The above only is preferred embodiment of the present invention, and all equalizations of doing according to claim of the present invention change and modify, and all should belong to covering scope of the present invention.

Claims

1. frequency synthesizer comprises:

A plurality of frequency locking circuits are in order to lock a plurality of clock signals and to export described clock signal according to a plurality of reference clock signals respectively;

One selects circuit, is coupled to described frequency locking circuits, and in order to select a specific clock signal as an output clock signal in described clock signal, the characteristic frequency lock-in circuit in the wherein said frequency locking circuits locks this specific clock signal; And

One control circuit, be coupled to these a plurality of frequency locking circuits to control described frequency locking circuits, wherein when this selections circuit select this specific clock signal be used as this output clock signal during, this control circuit can control in other described frequency locking circuits beyond this characteristic frequency lock-in circuit at least one frequency locking circuits while according to another reference clock signal to lock another clock signal.

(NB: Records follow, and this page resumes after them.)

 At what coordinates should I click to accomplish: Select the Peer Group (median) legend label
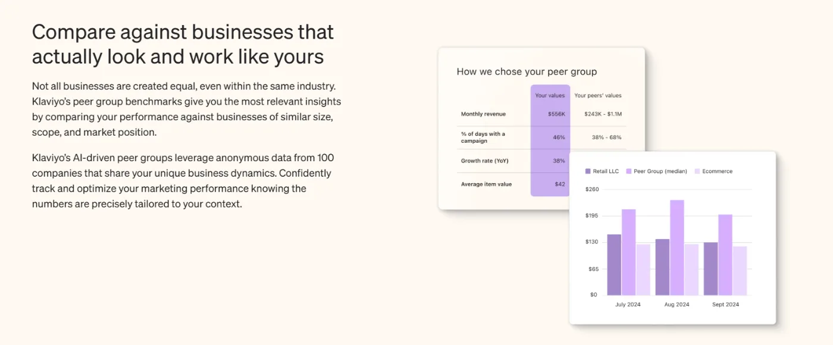tap(660, 171)
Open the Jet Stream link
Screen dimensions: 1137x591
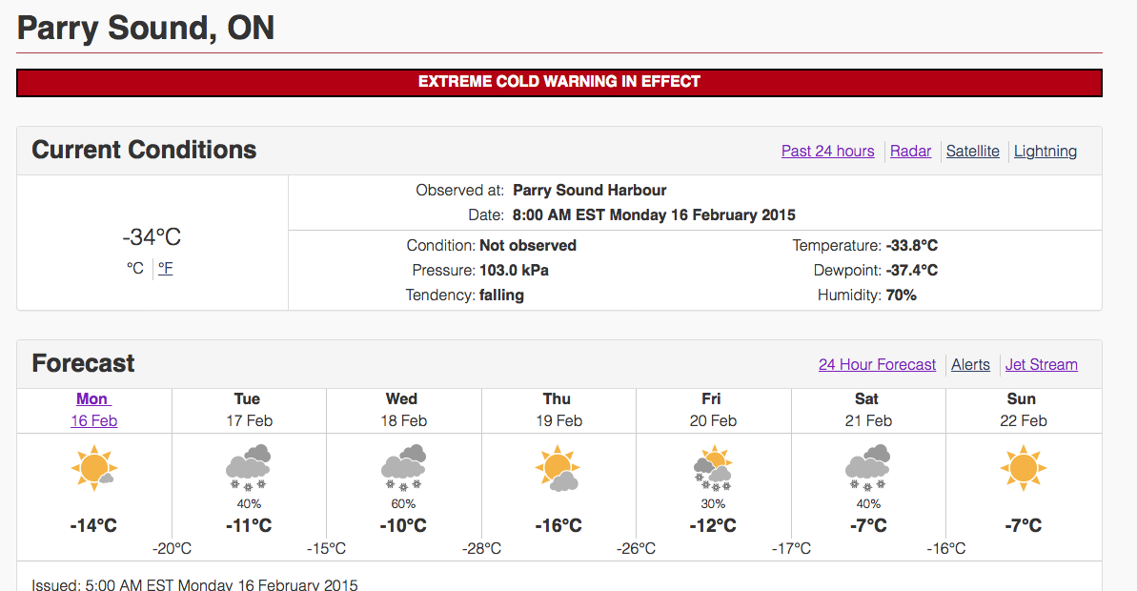(1041, 364)
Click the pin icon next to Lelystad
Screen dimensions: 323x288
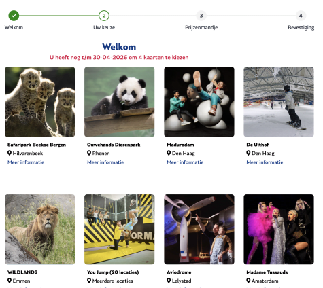point(169,281)
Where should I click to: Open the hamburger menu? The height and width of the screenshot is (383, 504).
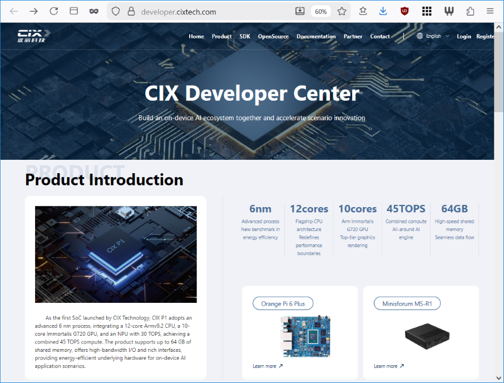tap(489, 11)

2. frequency synthesizer as claimed in claim 1, wherein said frequency locking circuits are the phase-locked loop.

3. frequency synthesizer as claimed in claim 1, it also includes a reference frequency generation module, is used for exporting described reference clock signal.

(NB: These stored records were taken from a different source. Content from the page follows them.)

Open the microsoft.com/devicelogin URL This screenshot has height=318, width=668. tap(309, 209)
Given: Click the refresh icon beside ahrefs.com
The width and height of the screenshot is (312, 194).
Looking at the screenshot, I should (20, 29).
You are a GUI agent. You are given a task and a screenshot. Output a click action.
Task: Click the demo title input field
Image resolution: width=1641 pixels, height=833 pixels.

4. frequency synthesizer as claimed in claim 3, the number of wherein said frequency locking circuits is not more than the number of described reference clock signal.

5. frequency synthesizer as claimed in claim 3, wherein this control circuit is coupled to this reference frequency generation module, uses from least one specific reference clock signal of selecting to export to described frequency locking circuits in the described reference clock signal.

6. frequency synthesizer as claimed in claim 1, wherein this frequency synthesizer is exported one first clock signal, a second clock signal and one the 3rd clock signal in regular turn, and described frequency locking circuits comprises:

One first frequency lock-in circuit is in order to lock this first clock signal and to export this first clock signal according to one first reference clock signal;

One second frequency lock-in circuit is in order to lock this second clock signal and to export this second clock signal according to one second reference clock signal; And

One the 3rd frequency locking circuits is in order to lock the 3rd clock signal and to export the 3rd clock signal according to one the 3rd reference clock signal.

7. frequency synthesizer as claimed in claim 6, wherein this selection circuit choose this first clock signal for this output clock signal during, this second frequency lock-in circuit is locked to this second reference clock signal with this second clock signal, and the 3rd frequency locking circuits operates according to the 3rd reference clock signal.

8. frequency synthesizer as claimed in claim 7, wherein this selection circuit choose this second clock signal for this output clock signal during, the 3rd frequency locking circuits is locked to the 3rd reference clock signal with the 3rd clock signal.

9. frequency synthesizer as claimed in claim 6, wherein this frequency synthesizer is output one the 4th clock signal behind the 3rd clock signal, and after this selection circuit was selected should export clock signal and switched to this second reference clock signal from this first reference clock signal, this first frequency lock-in circuit was understood foundation one the 4th reference clock signal that should the 4th clock signal is operated.

10. frequency synthesizer as claimed in claim 1, wherein this selection circuit is a multiplexer.